图7 交集差异表达基因KEGG通路富集分析气泡图
结果发现,Csf 2注释到Fc epsilon RI 信号通路、T细胞受体信号通路;Sult1E1 注释到甾类激素生物合成通路;EREG注释到ErbB信号通路。
4 讨论
环孢素A 肾损伤属于中医学“关格”“腰痛”等范畴[1]。环孢素A 肾损伤系药毒伤肾,导致“脾肾亏虚”尤其是“肾精亏虚”;脾肾失运,导致湿浊内停;毒损肾络,瘀血内阻。脾肾亏虚、湿浊血瘀是CsA 肾损伤的根本病机[1,4]。益肾降浊汤主要用于慢性肾功能衰竭“脾肾气虚,湿浊血瘀”证。方中太子参、生黄芪、生白术、茯苓健脾益气、利水渗湿;槲寄生、怀牛膝、桑椹益肾;丹参、当归、怀牛膝活血化瘀;大黄、六月雪、车前子通腑降浊解毒;陈皮健脾理气、助运降逆。诸药共奏益肾健脾,降浊化瘀之功效。在前期的基础研究中,益肾降浊汤[5]及其院内制剂益肾降浊冲剂治疗5/6肾切除慢性肾功能衰竭大鼠,均能改善大鼠肾功能和抑制肾小管间质纤维化[6,7]。益肾降浊汤之功效契合CsA肾损伤的病机。
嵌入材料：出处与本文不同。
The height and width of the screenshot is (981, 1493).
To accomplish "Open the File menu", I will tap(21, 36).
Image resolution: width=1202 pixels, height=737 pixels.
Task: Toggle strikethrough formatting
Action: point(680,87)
故课题检测益肾降浊汤对环孢素A诱导HK-2细胞损伤细胞活力的影响。如图1c所示,发现益肾降浊汤可回调环孢素A 引起的HK-2 细胞活性下降,因此益肾降浊汤是减轻环孢素肾毒性的有效药物。但YSJZT 对环孢素A 诱导HK-2 细胞损伤细胞内空泡改善不明显,可能与环孢素A撤药后YSJZT继续干预时间仍偏短有关。
RNA-seq测序结果发现模型组与NC组比对得到显著差异表达基因1410 个(其中上调基因812 个、下调基因598个);YSJZT治疗组与模型组比对得到显著差异表达基因127 个(其中上调基因71 个、下调基因56 个)。为明确YSJZT 减轻CsA 肾毒性的主要靶基因,将T 组比对C 组上调DEG 交集C 组比对NC 组下调DEG,得到36 个DEG;将T 组比对C 组下调DEG 交集C 组比对NC 组上调DEG,得到30 个DEG。对交集的66 个基因进行GO 富集分析,可看出YSJZT 治疗后显著回调的差异基因功能主要集中在生物学过程中的雌激素代谢过程、表皮生长因子受体信号通路、视黄醇代谢过程,分子功能中的雌激素酮磺基转移酶活性、粒细胞巨噬细胞集落刺激因子受体绑定。KEGG通路富集分析发现,涉及信号通路有甾类激素生物合成、ErbB 信号通路、FcεRIFc 信号通路、T 细胞受体信号通路等。提示益肾降浊汤减轻环孢素A 肾小管细胞毒性的作用机制比较广泛。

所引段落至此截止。